# WHAT IS REQUIRED:
Starting with the line that contains "This screenshot has height=720, width=1188." and stopping after the line that contains "Task: Click the Rules book icon", return each line below exactly as written, with no others.

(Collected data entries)

Content starts

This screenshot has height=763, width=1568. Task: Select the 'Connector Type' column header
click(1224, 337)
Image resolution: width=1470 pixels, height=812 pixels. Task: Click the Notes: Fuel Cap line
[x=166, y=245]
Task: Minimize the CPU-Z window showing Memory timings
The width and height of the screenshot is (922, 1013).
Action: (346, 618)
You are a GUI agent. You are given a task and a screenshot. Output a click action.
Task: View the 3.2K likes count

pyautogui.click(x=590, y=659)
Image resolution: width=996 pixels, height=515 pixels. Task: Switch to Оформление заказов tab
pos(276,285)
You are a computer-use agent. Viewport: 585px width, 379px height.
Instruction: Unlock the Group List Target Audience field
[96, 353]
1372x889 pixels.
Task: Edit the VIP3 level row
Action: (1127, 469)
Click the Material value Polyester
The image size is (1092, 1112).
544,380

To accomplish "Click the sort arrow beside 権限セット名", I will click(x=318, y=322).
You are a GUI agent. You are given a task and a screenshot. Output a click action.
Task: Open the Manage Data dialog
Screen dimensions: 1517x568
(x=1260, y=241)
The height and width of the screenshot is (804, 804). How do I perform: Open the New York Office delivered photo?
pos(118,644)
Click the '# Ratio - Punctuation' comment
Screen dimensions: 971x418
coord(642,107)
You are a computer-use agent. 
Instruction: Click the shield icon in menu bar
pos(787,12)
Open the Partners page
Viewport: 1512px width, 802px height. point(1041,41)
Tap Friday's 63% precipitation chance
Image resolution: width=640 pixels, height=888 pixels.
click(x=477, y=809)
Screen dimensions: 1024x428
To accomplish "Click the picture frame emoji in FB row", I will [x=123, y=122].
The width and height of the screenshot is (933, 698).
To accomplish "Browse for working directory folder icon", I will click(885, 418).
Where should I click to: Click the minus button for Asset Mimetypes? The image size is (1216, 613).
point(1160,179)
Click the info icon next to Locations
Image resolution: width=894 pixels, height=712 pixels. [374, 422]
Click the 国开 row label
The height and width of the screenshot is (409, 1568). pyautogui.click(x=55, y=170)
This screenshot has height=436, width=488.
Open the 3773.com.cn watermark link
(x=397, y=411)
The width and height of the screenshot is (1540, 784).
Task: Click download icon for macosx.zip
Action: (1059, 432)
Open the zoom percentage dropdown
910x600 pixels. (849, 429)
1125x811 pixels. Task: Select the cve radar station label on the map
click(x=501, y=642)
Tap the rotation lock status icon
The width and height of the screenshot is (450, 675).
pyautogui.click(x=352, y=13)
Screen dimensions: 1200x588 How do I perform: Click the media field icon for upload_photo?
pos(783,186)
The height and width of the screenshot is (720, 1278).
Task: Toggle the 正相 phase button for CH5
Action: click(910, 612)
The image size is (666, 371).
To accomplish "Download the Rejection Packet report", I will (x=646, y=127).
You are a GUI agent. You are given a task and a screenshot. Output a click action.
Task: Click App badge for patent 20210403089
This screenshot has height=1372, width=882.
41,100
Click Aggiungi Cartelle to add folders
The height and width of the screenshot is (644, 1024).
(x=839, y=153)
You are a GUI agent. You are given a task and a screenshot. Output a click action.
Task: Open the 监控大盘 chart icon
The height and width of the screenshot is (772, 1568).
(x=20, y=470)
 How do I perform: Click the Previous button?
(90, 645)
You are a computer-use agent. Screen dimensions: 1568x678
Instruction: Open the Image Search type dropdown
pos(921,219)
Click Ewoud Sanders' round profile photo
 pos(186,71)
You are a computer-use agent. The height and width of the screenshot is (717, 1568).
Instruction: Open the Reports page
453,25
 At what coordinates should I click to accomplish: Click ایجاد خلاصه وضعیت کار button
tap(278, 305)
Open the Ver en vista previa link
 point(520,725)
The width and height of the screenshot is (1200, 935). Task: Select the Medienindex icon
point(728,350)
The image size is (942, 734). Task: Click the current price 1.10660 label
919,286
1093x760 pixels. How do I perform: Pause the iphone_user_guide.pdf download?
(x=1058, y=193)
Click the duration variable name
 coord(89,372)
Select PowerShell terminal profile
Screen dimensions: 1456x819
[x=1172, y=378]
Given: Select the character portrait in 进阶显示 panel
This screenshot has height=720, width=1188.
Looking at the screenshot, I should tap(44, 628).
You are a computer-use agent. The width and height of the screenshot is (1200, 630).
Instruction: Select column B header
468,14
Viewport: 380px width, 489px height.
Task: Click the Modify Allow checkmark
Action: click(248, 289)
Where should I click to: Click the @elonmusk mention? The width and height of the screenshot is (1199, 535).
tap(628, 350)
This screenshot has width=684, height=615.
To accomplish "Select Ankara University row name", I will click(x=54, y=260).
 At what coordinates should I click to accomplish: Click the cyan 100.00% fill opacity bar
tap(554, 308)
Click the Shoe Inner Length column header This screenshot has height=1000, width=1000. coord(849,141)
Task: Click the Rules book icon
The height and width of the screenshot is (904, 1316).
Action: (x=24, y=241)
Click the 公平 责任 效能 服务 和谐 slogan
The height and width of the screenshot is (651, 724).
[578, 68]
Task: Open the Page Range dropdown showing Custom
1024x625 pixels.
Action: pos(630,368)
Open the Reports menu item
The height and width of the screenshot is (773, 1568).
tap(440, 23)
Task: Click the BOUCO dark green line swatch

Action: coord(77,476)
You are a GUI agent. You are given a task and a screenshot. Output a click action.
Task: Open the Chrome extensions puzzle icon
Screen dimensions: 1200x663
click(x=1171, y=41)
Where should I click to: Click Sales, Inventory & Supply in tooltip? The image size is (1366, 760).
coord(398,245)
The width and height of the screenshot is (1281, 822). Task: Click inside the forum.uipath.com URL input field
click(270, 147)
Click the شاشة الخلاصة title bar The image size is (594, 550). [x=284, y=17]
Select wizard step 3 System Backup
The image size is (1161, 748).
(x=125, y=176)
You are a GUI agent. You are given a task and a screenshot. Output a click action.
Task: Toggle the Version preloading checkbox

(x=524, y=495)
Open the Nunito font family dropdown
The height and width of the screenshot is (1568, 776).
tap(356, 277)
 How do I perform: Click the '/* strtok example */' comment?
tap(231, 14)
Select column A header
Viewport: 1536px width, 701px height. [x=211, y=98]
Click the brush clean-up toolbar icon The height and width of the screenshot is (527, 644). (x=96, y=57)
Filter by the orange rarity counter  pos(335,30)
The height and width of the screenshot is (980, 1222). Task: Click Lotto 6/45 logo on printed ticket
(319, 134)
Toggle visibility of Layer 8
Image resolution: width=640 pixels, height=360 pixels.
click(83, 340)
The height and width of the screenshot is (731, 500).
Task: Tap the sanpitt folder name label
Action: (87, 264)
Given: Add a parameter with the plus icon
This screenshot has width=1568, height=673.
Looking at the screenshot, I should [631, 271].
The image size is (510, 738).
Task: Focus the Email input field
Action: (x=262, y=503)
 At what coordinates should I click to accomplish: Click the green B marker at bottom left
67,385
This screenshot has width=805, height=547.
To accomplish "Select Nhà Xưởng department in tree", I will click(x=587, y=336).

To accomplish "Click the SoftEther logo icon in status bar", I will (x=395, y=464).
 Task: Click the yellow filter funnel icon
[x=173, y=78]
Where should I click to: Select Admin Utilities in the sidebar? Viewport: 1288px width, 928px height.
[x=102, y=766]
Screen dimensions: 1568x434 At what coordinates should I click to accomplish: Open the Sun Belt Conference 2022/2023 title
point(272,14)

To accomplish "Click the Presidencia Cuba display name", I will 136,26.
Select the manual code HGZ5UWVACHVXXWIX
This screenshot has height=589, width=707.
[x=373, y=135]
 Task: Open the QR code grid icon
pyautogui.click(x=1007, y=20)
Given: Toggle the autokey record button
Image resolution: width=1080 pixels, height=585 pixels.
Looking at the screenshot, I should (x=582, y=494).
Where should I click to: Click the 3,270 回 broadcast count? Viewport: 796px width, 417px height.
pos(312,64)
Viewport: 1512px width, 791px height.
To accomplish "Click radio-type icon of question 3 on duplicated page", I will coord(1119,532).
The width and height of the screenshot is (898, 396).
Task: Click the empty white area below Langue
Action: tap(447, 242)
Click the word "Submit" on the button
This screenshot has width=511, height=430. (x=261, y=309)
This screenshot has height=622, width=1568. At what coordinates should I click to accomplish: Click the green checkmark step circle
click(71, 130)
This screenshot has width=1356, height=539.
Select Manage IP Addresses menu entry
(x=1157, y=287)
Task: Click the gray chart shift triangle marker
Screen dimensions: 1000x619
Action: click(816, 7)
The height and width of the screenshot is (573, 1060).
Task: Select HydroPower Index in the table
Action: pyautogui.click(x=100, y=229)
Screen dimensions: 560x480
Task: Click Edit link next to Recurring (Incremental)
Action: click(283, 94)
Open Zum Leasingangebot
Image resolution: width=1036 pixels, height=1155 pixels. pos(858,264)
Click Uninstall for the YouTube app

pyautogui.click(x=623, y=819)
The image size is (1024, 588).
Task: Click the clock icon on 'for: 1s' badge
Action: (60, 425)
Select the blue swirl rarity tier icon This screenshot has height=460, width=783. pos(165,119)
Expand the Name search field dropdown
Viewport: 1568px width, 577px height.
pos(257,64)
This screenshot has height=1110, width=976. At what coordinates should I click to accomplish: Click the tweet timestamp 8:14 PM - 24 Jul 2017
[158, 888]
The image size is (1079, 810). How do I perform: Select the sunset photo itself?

Content ends

# RESULT BELOW:
This screenshot has height=720, width=1188.
Looking at the screenshot, I should tap(44, 628).
You are a computer-use agent. The width and height of the screenshot is (1200, 630).
Instruction: Select column B header
468,14
Viewport: 380px width, 489px height.
Task: Click the Modify Allow checkmark
Action: click(248, 289)
Where should I click to: Click the @elonmusk mention? The width and height of the screenshot is (1199, 535).
tap(628, 350)
This screenshot has width=684, height=615.
To accomplish "Select Ankara University row name", I will click(x=54, y=260).
 At what coordinates should I click to accomplish: Click the cyan 100.00% fill opacity bar
tap(554, 308)
Click the Shoe Inner Length column header This screenshot has height=1000, width=1000. coord(849,141)
Task: Click the Rules book icon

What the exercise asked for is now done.